Kosovo's government says EU-brokered talks with Serbia will resume in Brussels on April 19 in a last-ditch effort to reach an agreement on normalizing ties seen as key to Serbia and Kosovo's hopes for European integration.
The announcement comes after 14 hours of talks involving Serbian Prime Minister Ivica Dacic, his Kosovar counterpart Hashim Thaci, and EU foreign policy chief Catherine Ashton ended in Brussels on April 18 without a deal.
The stalemate could cast doubt on Serbia's ability to win approval to start European Union membership talks.
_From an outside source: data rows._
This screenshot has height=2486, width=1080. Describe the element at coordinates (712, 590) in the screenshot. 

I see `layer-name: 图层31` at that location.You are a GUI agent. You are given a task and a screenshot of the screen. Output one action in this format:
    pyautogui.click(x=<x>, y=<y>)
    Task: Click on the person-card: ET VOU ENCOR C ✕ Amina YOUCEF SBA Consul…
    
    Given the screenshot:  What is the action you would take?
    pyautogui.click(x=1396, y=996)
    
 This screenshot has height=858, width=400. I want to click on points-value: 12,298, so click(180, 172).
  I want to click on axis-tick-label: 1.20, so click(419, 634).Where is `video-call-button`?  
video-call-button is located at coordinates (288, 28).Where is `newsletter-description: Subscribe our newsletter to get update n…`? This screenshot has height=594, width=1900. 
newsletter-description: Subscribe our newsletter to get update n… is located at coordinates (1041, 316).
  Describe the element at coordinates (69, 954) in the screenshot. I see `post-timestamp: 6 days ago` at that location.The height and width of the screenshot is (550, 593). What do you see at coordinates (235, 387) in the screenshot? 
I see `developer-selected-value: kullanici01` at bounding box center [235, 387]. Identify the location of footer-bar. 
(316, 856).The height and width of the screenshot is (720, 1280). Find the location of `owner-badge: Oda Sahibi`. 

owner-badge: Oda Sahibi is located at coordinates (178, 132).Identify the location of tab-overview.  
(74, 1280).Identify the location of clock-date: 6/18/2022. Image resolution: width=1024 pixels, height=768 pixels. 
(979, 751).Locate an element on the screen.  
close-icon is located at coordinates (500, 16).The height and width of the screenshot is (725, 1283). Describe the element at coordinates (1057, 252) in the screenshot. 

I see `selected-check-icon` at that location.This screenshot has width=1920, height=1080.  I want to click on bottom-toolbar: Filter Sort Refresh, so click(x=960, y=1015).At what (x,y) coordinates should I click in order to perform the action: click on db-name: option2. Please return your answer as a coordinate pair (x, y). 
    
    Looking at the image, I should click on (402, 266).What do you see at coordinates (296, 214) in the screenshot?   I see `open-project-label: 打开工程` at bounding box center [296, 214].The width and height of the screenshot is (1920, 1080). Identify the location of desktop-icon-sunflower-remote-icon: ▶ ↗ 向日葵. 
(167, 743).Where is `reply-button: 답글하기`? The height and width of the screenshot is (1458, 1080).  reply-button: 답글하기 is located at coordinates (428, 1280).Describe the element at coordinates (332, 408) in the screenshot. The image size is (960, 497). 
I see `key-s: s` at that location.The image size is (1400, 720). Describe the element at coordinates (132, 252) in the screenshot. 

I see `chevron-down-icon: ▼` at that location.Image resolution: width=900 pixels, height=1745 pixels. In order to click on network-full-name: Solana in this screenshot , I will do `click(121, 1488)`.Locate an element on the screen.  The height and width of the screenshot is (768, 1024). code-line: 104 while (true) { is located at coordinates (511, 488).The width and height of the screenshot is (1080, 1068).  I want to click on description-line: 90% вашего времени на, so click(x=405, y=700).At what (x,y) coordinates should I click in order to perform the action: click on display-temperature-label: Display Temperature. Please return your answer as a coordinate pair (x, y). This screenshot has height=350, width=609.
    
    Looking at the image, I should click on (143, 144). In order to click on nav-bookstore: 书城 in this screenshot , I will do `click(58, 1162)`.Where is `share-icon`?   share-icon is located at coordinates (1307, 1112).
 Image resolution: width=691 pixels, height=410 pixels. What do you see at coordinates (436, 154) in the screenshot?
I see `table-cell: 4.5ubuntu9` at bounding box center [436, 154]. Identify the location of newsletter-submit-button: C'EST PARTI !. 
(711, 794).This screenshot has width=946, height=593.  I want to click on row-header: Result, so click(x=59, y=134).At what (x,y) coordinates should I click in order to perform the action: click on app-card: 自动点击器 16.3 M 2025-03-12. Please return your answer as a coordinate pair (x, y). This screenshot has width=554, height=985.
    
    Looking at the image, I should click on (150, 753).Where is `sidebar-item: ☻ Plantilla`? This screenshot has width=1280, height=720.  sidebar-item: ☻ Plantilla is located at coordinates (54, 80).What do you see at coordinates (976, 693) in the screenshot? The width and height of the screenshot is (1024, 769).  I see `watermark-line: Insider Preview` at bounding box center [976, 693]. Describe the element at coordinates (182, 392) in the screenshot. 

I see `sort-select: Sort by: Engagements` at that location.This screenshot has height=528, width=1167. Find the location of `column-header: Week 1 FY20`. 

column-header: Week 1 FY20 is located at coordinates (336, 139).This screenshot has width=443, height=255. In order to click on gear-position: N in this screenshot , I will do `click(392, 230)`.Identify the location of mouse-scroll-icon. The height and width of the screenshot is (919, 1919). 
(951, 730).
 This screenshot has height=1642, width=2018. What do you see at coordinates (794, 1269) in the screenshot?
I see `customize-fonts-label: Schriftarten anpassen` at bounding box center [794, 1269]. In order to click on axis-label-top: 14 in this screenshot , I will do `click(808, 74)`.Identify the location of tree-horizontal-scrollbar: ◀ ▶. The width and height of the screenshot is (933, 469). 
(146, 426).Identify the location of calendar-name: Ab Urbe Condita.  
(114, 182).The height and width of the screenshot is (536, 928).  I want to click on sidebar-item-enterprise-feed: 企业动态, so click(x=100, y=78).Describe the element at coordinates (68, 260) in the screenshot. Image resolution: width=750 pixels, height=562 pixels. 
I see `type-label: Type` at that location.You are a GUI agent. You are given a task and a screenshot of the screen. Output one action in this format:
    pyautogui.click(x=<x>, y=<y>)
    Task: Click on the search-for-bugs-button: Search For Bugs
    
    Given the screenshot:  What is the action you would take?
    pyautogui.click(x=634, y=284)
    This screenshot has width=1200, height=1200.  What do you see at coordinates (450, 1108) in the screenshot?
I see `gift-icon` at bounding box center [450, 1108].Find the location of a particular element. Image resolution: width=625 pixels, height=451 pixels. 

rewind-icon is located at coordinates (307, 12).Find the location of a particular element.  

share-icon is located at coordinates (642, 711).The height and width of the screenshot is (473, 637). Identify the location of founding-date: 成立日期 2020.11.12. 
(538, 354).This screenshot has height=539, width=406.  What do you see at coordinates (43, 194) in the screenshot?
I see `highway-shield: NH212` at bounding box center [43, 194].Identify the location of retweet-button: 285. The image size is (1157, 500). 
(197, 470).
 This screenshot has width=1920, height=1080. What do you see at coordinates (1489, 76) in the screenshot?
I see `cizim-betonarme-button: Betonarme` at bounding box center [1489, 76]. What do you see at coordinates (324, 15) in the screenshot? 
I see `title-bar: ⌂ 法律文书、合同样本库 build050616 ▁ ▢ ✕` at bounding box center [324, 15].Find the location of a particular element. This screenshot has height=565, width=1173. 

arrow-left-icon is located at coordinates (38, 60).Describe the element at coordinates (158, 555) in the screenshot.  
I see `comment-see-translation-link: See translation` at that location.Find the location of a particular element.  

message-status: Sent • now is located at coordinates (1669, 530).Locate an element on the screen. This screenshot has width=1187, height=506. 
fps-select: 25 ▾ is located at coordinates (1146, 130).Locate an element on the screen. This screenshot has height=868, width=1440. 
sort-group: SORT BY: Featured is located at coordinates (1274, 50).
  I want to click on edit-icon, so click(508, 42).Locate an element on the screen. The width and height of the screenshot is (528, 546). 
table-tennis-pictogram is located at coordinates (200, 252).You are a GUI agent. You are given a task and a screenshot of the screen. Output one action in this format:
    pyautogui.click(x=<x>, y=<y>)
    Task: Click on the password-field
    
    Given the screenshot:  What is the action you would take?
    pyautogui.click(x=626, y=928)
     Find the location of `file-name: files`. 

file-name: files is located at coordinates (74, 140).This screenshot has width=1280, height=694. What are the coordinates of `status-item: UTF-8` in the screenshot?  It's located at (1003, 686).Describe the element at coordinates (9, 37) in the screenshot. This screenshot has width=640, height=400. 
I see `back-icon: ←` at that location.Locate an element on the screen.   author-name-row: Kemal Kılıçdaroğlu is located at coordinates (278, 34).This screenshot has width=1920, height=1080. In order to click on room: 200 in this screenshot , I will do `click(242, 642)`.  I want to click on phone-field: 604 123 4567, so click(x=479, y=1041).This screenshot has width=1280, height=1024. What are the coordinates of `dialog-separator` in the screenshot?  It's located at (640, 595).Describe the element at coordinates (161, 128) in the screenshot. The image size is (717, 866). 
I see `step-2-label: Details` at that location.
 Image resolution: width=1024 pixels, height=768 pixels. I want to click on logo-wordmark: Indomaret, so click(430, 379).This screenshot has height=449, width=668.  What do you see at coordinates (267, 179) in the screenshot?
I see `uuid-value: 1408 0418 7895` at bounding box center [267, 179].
It is the latest failure in a long-running European effort to bridge the divide between Serbia and its former territory, which declared independence in 2008.
Serbia reportedly has offered to recognize Pristina's authority over Kosovo's ethnic Serbs if they are granted more autonomy.
Ashton called it "a very long and intensive day" but ultimately disappointing.
"I said last time that this agreement was close, that the differences were narrow but deep," she said as hopes of a deal were dimming. "I can say with real confidence [this time] that the differences are narrow and very shallow."
She stressed that an agreement is still possible in the coming days, however.
"As we prepare for the General Affairs Council on [April 22], where I will make my report, we have some hours left," Ashton said. "I hope in that time, that both delegations will reflect on whether they can take the final steps necessary to finish this agreement and to move their people forward into the future."
Main Sticking Point
The EU has linked Serbian progress toward EU membership to improvements in ties with Kosovo, where a Serbian minority rejects the authority of the ethnic Albanian-led government.
The April 17-18 negotiations came after the EU on April 16 delayed the release of reports assessing Serbia's and Kosovo's readiness to pursue further European integration.
The delay came after Serbia last week rejected an EU-brokered agreement. But Ashton called the leaders back for more talks this week in a bid to secure a deal.
Kosovar Prime Minister Thaci said he had accepted the proposals put forward by Ashton aimed at normalizing relations between the Kosovar government and the small, Serb-populated part of north Kosovo that rejects his government.
"It is important that an agreement can be reached," Thaci said. "It's in the interest of the whole region, it's in the interest of our two countries, and it's in the interest of the European Union."
Prime Minister Dacic said the plan put forward by Ashton was more acceptable to Serbia than earlier proposals. But he criticized the Kosovar Albanian side and said Serbia was prepared to wait until an even more acceptable deal for Serbs emerges.
"But clearly, Pristina is not ready to go to the very end. It is obstructing the talks. It is threatening to solve the issue of northern Kosovo with other methods, expecting it will create nervousness on our side," Dacic said. "We will keep our patience and our common sense in order to pursue the talks so that we can find a solution in the coming days that we believe is acceptable."
Kosovo broke away from Serbia after the 1999 NATO air war that was aimed at halting the killing and expulsion of ethnic Albanian civilians by Serbian forces trying to crush a guerrilla insurgency.
Kosovo's 2008 declaration of independence from Serbia is recognized by 98 countries, including the United States and most EU states.
Serbia, backed by its ally Russia, rejects independence, continuing to regard Kosovo as a Serbian province.